Enurese: o seu filho ainda faz xixi na cama? Saiba como lidar com isso.

Há quem desvalorize e quem faça disso um bicho-de-sete-cabeças. Quem diga aos filhos que não tem mal e quem lhes ralhe por terem molhado a cama mais uma vez. A partir dos 5 anos, a enurese é um problema que deve ser resolvido para não deixar sequelas na criança. E sim, tem solução.

Causas: Espera-se que as crianças não façam xixi na cama a partir dos 5 anos e, regra geral, apenas se considera o tratamento médico quando já têm mais de 7. Para o diagnóstico, há que ter em conta fatores hereditários fisiológicos (como o facto de haver outros casos de enurese na família - acontece em 70 por cento dos casos) e descartar fatores fisiológicos como infeções urinárias ou malformações diversas. Também os rapazes tendem a demorar mais a controlar os esfíncteres.

Aos 6 anos, acabado de entrar no segundo ano e a sentir-se tão crescido em tantos aspetos, Gabriel não percebe porque é que aquilo lhe acontece todas as noites. Claro que bebe muita água: jogar à bola faz sede. E sempre um ou dois sumos de laranja ao jantar: a mãe faz os melhores do universo. Os pais falam em enurese e ele sabe que tem a ver com o xixi na cama, que muito o envergonha. Se ao menos conseguisse ficar acordado para não o deixar sair...

A enurese é a incapacidade de controlar voluntariamente o esfíncter urinário, levando a perdas de urina em contextos que podem ser constrangedores.

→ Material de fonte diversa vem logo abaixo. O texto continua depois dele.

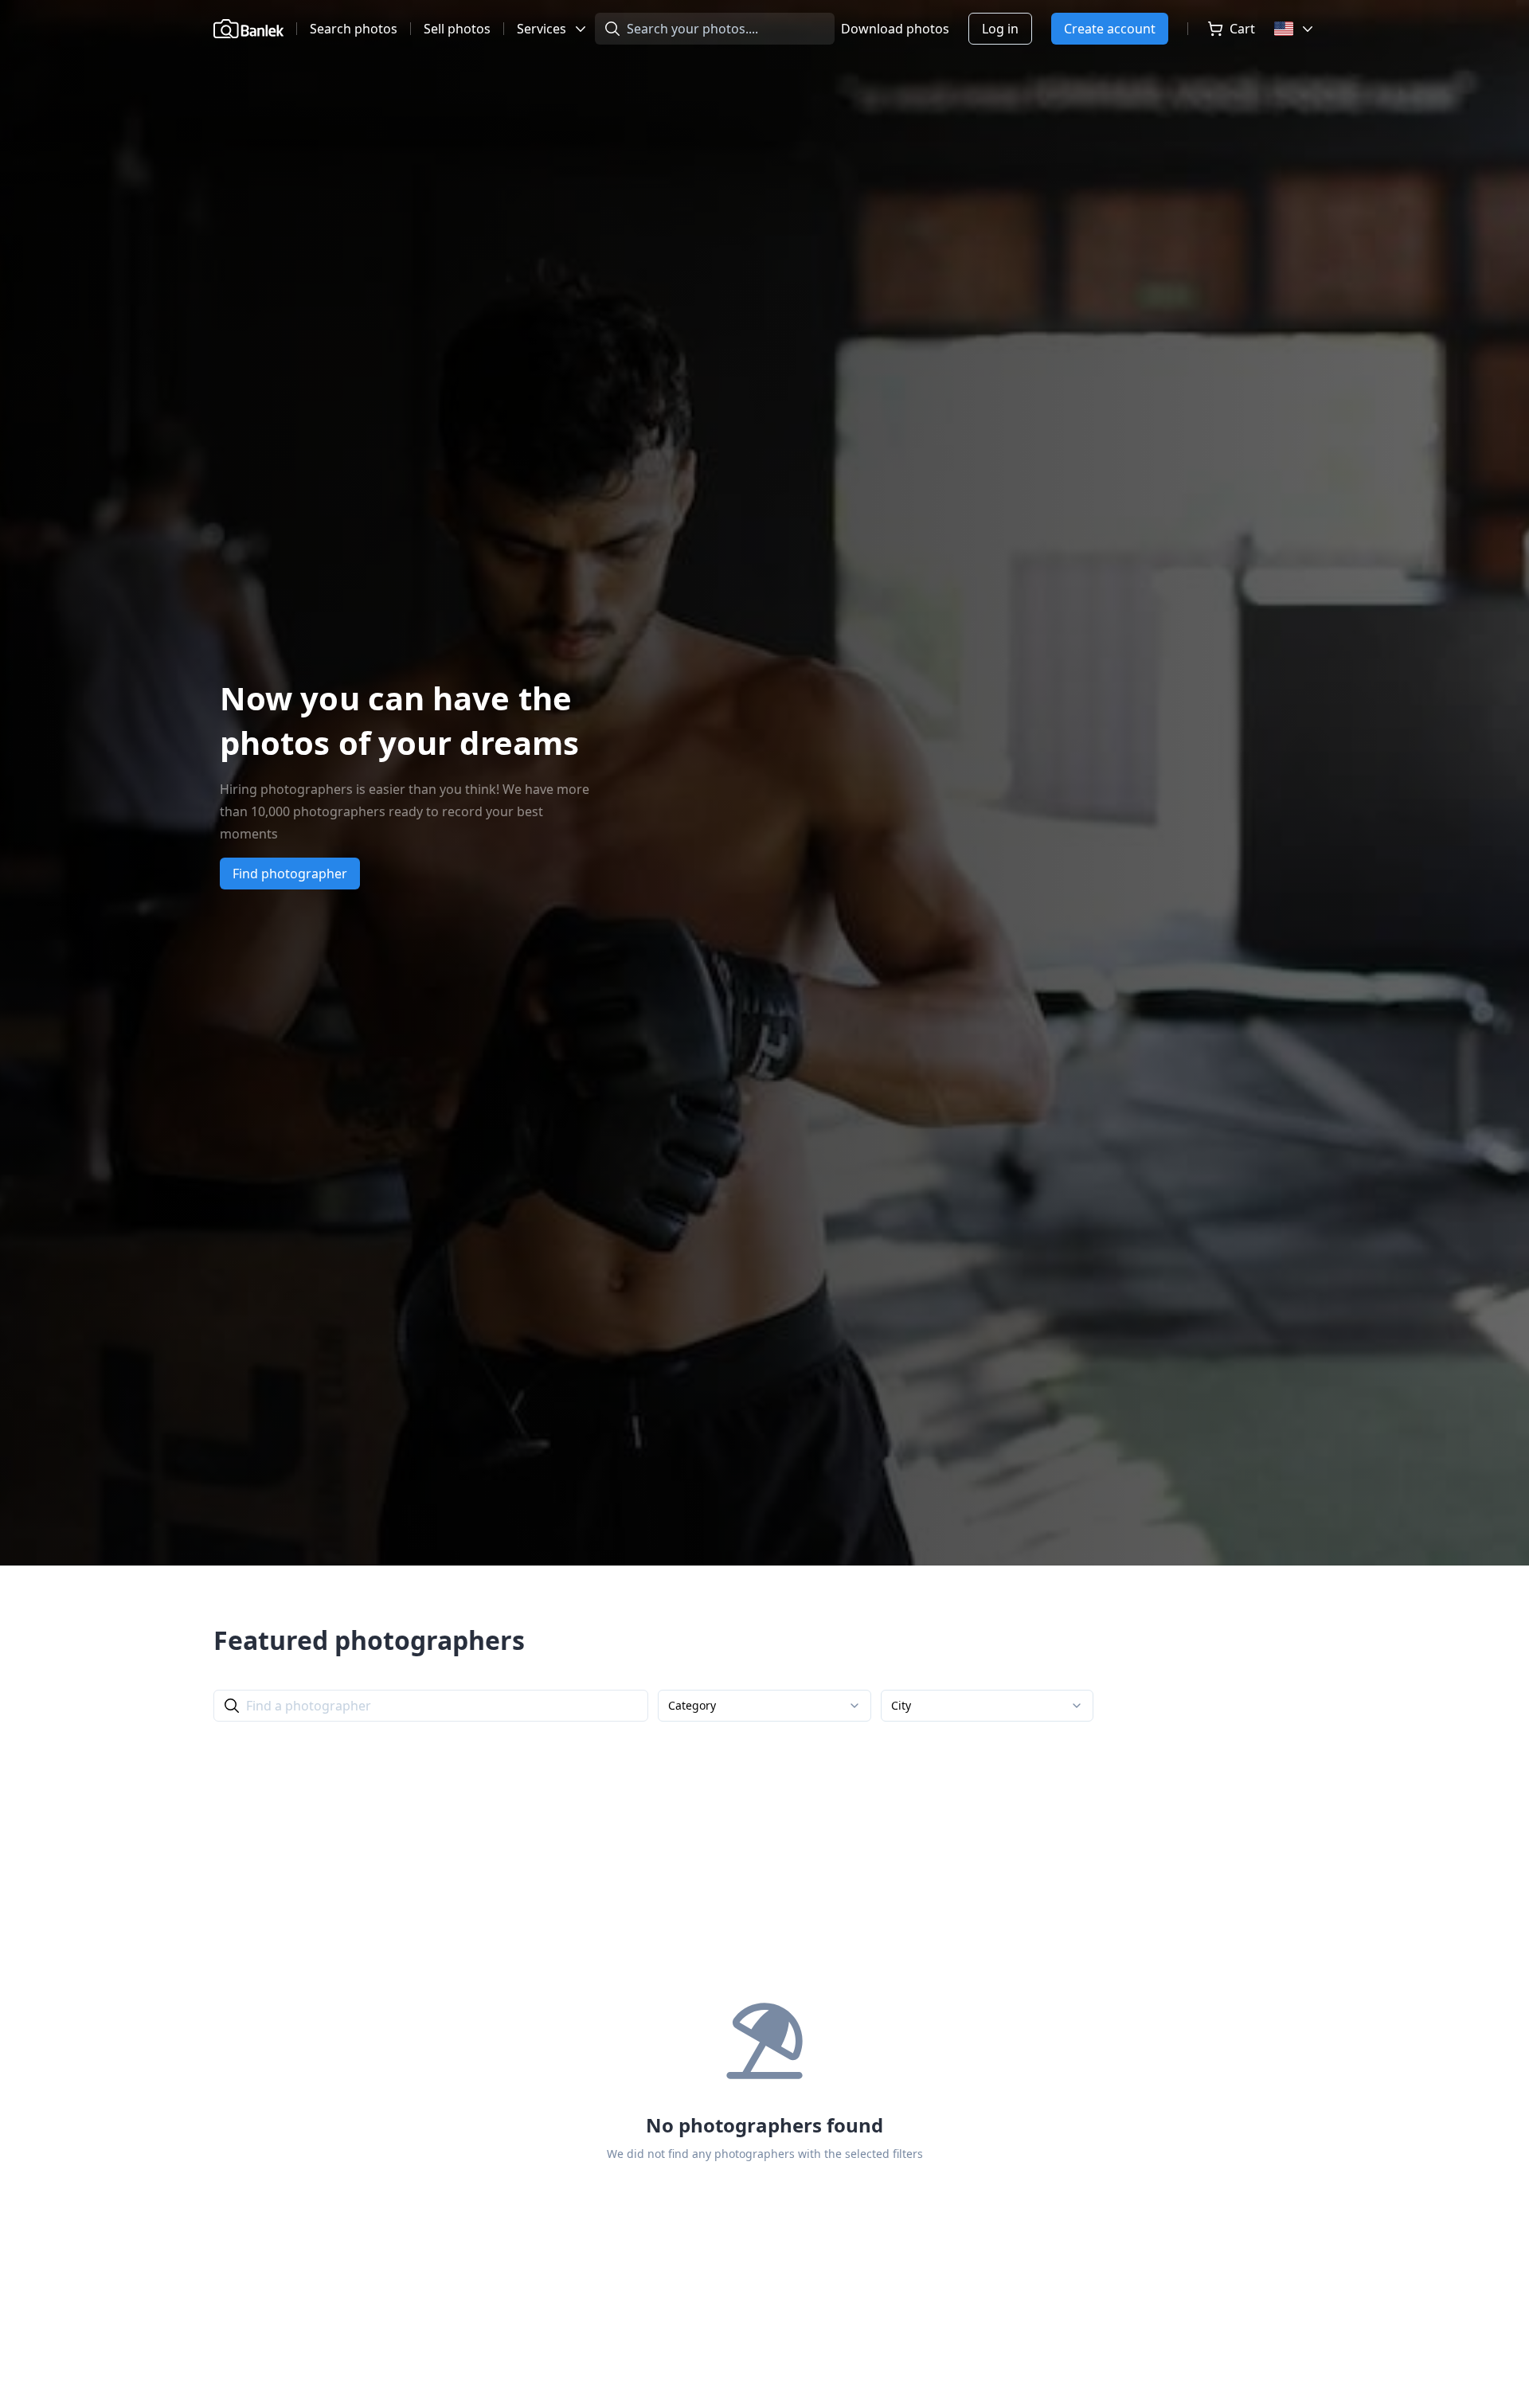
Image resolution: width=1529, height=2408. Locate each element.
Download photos (895, 28)
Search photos (353, 28)
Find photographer (290, 873)
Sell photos (457, 28)
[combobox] (764, 1706)
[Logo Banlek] (248, 28)
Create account (1110, 28)
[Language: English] (1295, 29)
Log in (1000, 28)
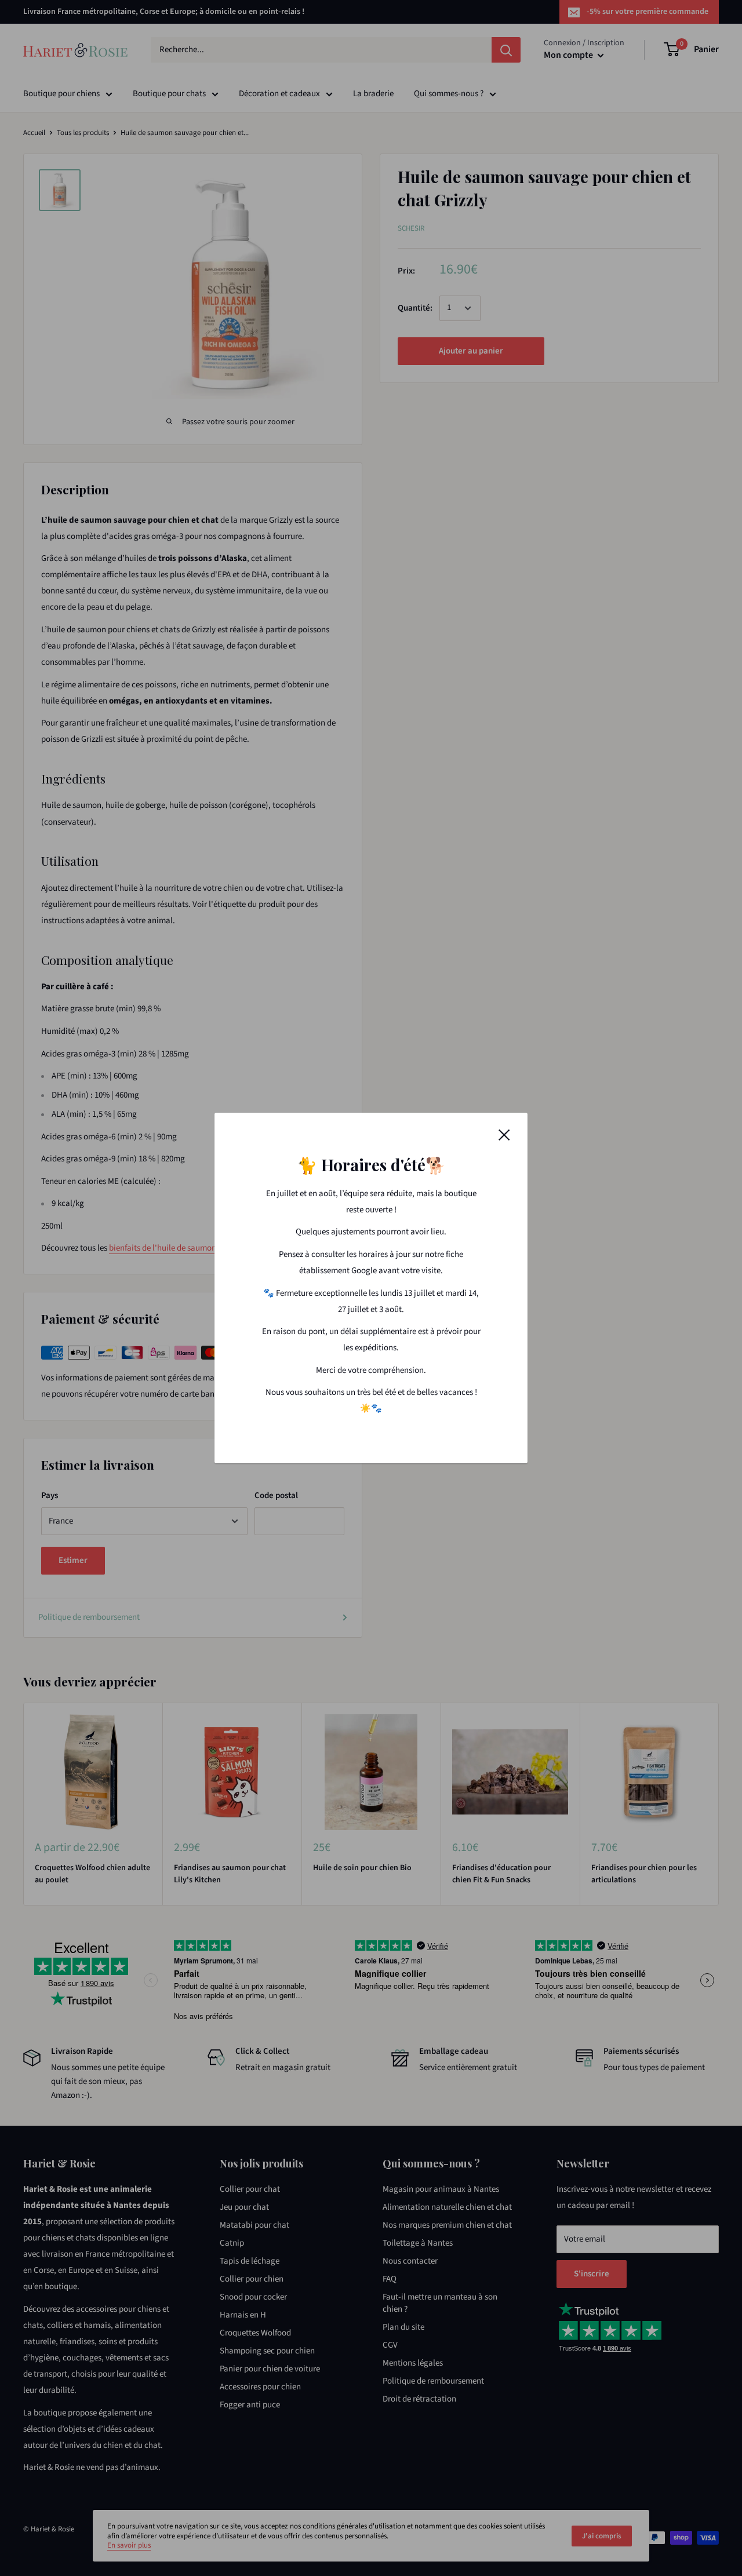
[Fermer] (504, 1135)
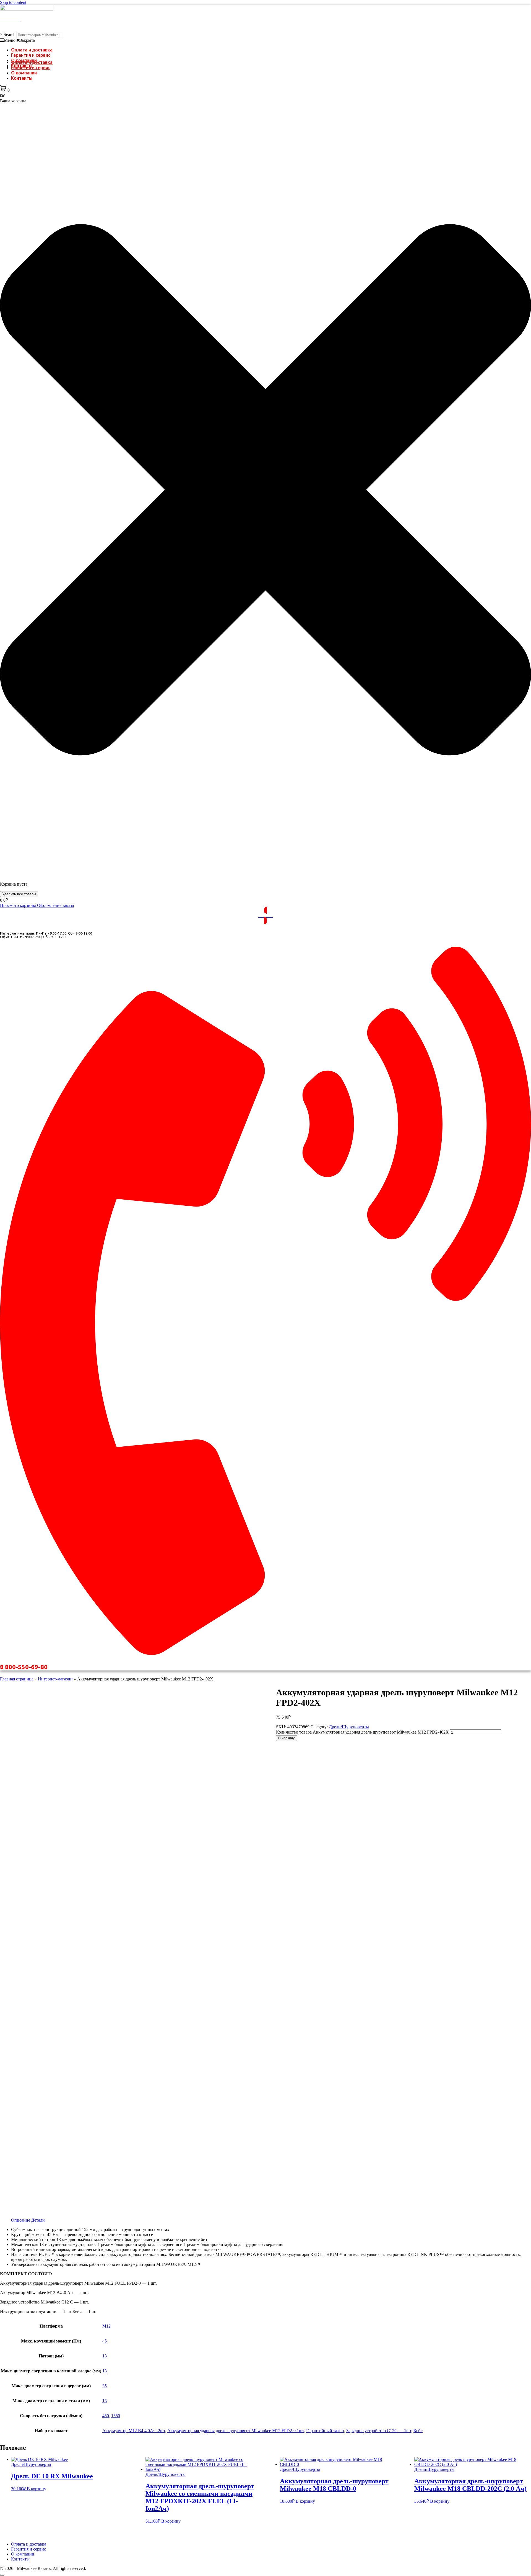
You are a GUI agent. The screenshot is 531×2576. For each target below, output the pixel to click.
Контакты (21, 78)
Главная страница (16, 1679)
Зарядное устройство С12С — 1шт (378, 2430)
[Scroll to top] (2, 2575)
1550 (115, 2415)
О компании (24, 72)
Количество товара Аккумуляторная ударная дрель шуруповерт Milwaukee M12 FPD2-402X (362, 1732)
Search (9, 34)
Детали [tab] (38, 2220)
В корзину (286, 1738)
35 (104, 2385)
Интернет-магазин (55, 1679)
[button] (265, 40)
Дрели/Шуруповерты (349, 1726)
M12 (106, 2326)
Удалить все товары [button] (19, 894)
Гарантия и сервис (30, 55)
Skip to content (13, 2)
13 (104, 2356)
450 (105, 2415)
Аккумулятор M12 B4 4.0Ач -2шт (133, 2430)
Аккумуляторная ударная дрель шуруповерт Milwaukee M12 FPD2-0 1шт (235, 2430)
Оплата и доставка (32, 49)
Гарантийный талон (325, 2430)
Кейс (418, 2430)
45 (104, 2341)
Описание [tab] (20, 2220)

«A enurese é a incapacidade de controlar voluntariamente o esfíncter urinário, levando a criança a sofrer perdas de urina em contextos que podem ser constrangedores», explica Teresa Andrade, psicóloga clínica e investigadora em pedagogia. As causas mais comuns? Reduzida capacidade funcional da bexiga durante a noite e aumento da produção de urina (poliúria noturna). Tudo palavrões que podem ocorrer em simultâneo para entornar ainda mais o caldo.

«Este é um problema que não pode ser desvalorizado porque as crianças sentem vergonha e baixa autoestima. Têm muito medo de ser gozadas ou excluídas de atividades sociais», alerta Teresa Andrade, sublinhando aquilo que os pais nunca devem fazer: «Não podem ridicularizar os filhos, chamar-lhes "bebés" ou "porcos", diminuí-los em frente de terceiros. Também não podem falar constantemente no assunto ou compará-los negativamente com outros miúdos que não sofram do mesmo problema.»

Se a criança nunca chegou a ter controlo esfincteriano autónomo, a enurese é chamada de primária. Enurese secundária é quando já o teve e voltou a perdê-lo, nomeadamente por razões emocionais.

Estima-se que em Portugal existam cerca de 80 mil crianças com enurese, sendo a primária a disfunção física com maior incidência na infância a seguir às manifestações alérgicas.

A enurese noturna afeta a qualidade de vida e a autoestima, pelo que valorizar cada noite seca é fundamental.

«Essencialmente, a criança sente estar a fazer algo de errado que não consegue controlar, o que aumenta ainda mais a sua ansiedade e a possibilidade de continuar a sofrer dos mesmos problemas», diz a psicóloga clínica. A enurese noturna afeta-lhe a qualidade de vida e a autoestima, pelo que valorizá-la por cada noite seca é fundamental.